NO WRITER ATTRIBUTED

The new Acting Senior Tutor of Dunster House did not assume office--he was carried in feet first. A group of students picked him up, bore him into his official residence, and deposited him on the vestibule with a loud bump. Since then, Dunster men have overrun his place, arranging his furniture, and drinking his excellent sherry. And although Carroll F. "Stan" Miles is heard to complain that his comfortable quarters have become a Central Terminal, everybody knows he loves it.

Miles is inherently gregarious. At Dunster but four months, he is already the House's favorite son candidate for the Presidency of the University ("A case of the office seeking the man," he confesses blandly). As the new Senior Tutor, his down-to-earth approach seems certain to divest deanery of much of its stuffiness.

A good-looking bachelor with craggy features and a voice like the Great Gilder-sleeve, Miles is a model extrovert. His personality and opinions are as open to public consumption as his sherry bottle. He is a staunch partisan of St. Thomas Aquinas and the Democratic Party, slipping the first into his Gov. 1 sections, and defending the second against all comers in the dining hall. He is a keen critic of clothes, even unto distinguishing between products of the second and third floor of Brooks Brothers.

Records
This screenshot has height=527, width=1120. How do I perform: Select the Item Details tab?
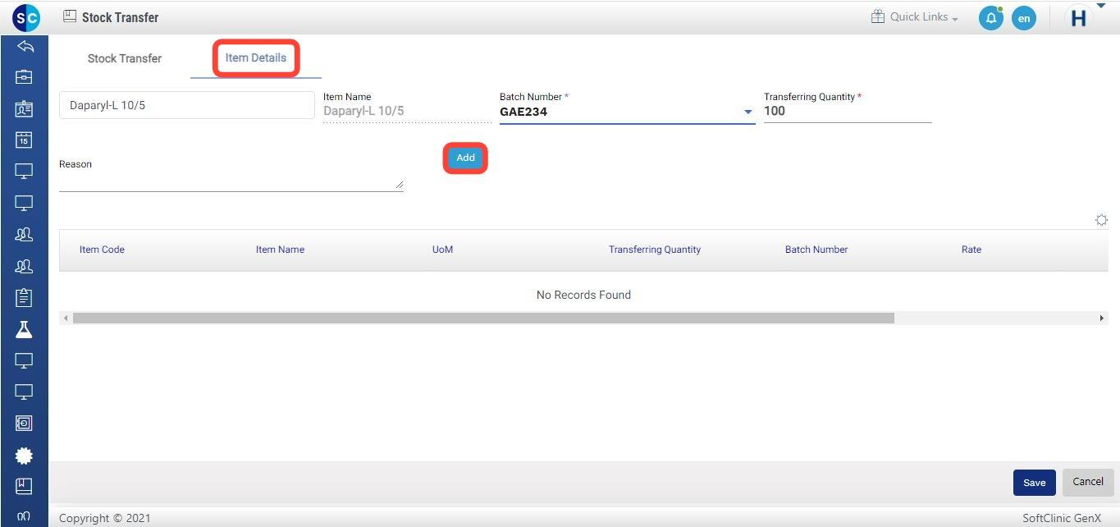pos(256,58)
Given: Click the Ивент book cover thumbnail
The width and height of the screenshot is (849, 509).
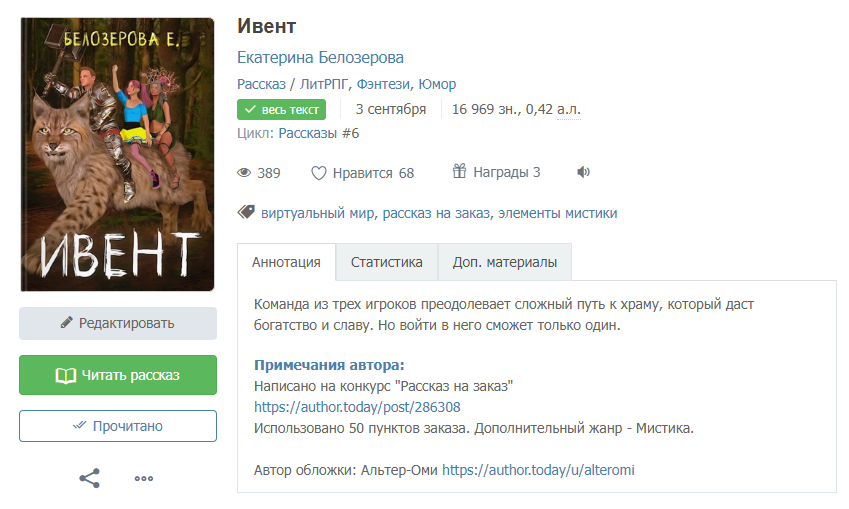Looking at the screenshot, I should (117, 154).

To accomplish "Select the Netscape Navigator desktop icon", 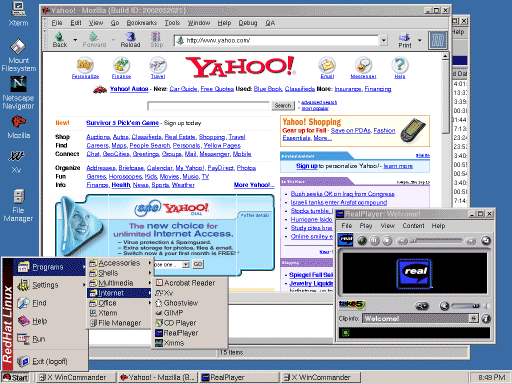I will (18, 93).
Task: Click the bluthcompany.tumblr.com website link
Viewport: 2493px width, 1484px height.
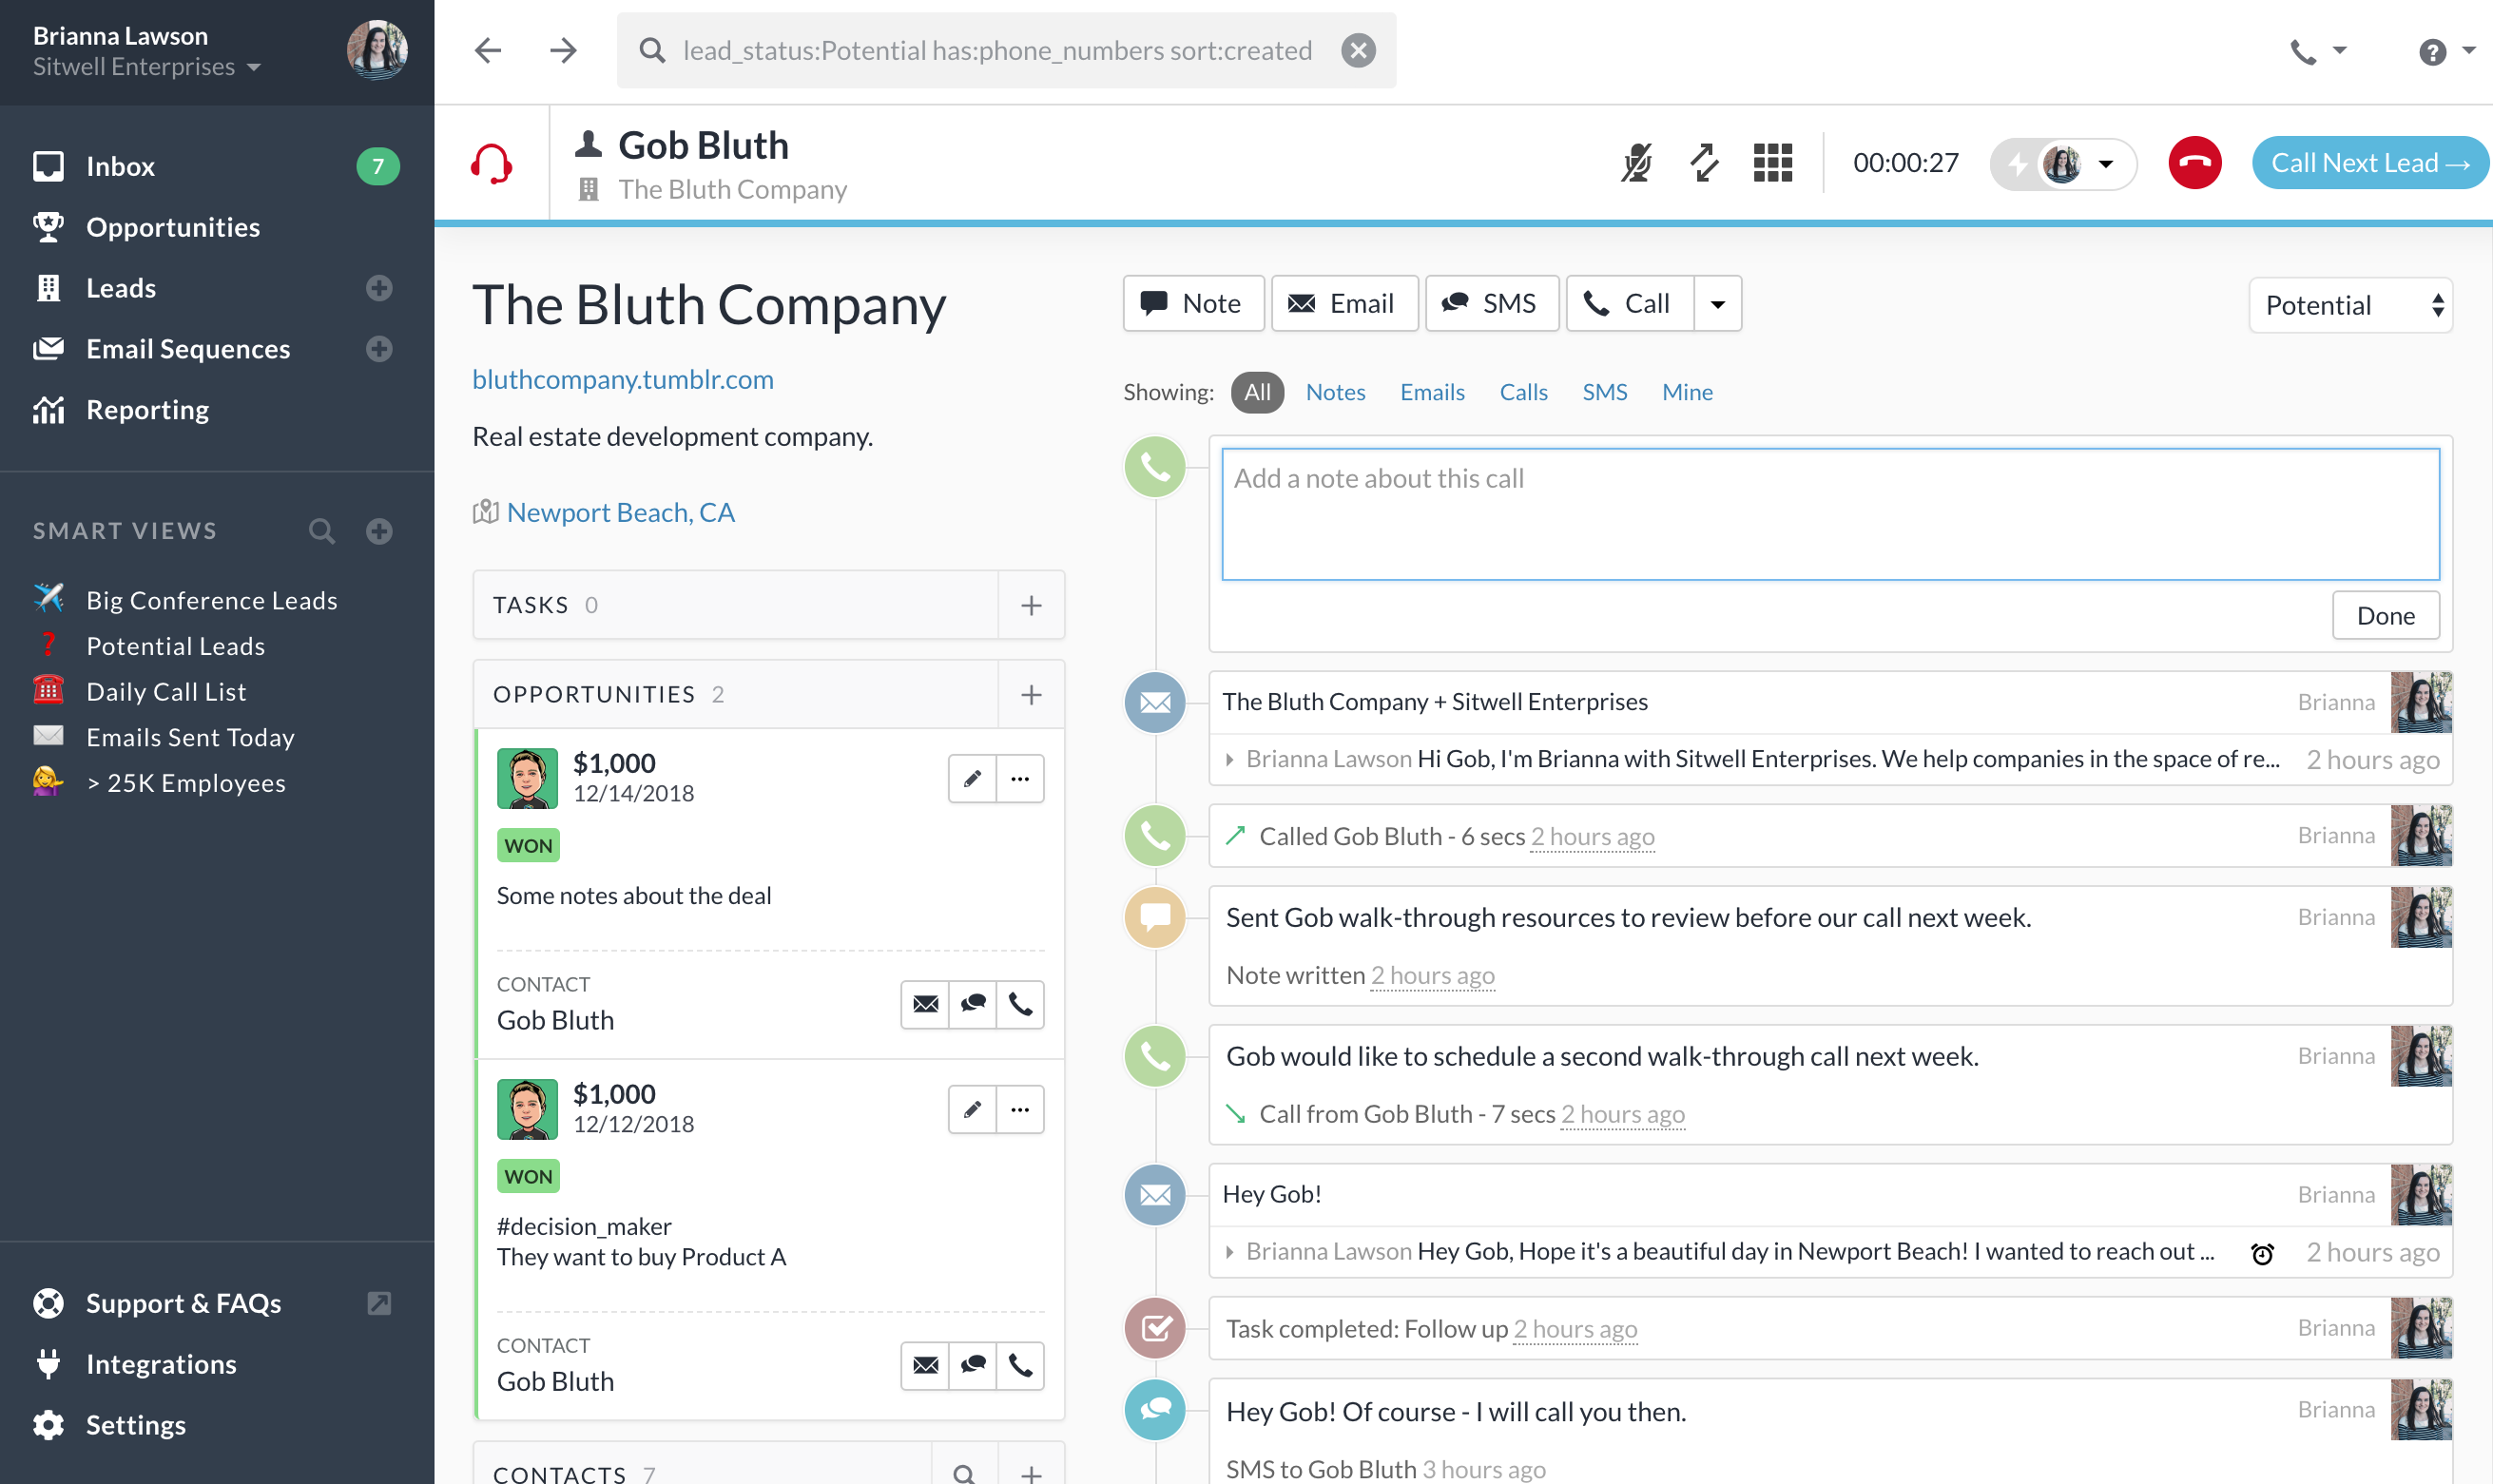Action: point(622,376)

Tasks to complete
1/ The profile of Dunster House's new Acting Senior Tutor says he was "carried in feet first." List the actions the students took when they carried him into his official residence.
2/ According to the profile of Dunster House's new Acting Senior Tutor, which two things is Miles a staunch partisan of?

Full answers
1/
- Picked him up
- Bore him into his official residence
- Deposited him on the vestibule with a loud bump

2/ St. Thomas Aquinas and the Democratic Party.